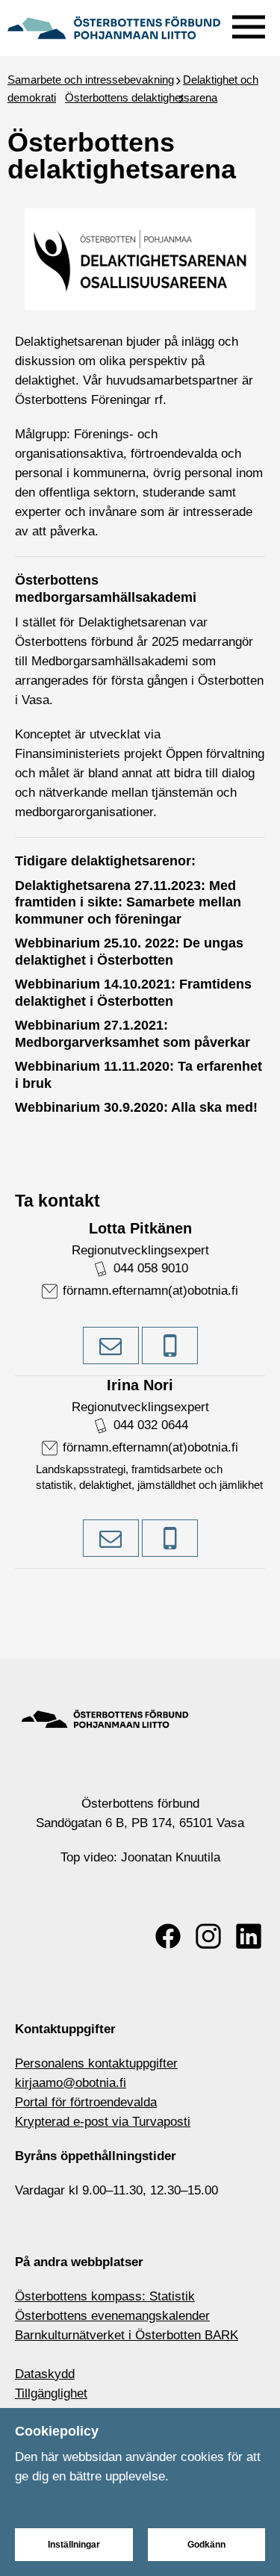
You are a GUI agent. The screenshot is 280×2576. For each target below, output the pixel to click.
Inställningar (74, 2544)
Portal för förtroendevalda (86, 2102)
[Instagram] (208, 1936)
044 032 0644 (150, 1425)
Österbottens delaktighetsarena (141, 97)
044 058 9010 (150, 1268)
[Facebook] (168, 1936)
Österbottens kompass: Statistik (105, 2296)
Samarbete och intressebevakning (90, 79)
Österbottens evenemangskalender (112, 2316)
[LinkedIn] (248, 1936)
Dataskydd (45, 2374)
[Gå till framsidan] (113, 26)
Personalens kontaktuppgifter (96, 2063)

_ _ _ _

• Try it:
Reproduce exactly the lines from the one containing "044 058 9010 (150, 1268)" through the last line of the records, both included, and nothing else.

• Answer to this problem:
044 058 9010 (150, 1268)
[Facebook] (168, 1936)
Österbottens kompass: Statistik (105, 2296)
Samarbete och intressebevakning (90, 79)
Österbottens evenemangskalender (112, 2316)
[LinkedIn] (248, 1936)
Dataskydd (45, 2374)
[Gå till framsidan] (113, 26)
Personalens kontaktuppgifter (96, 2063)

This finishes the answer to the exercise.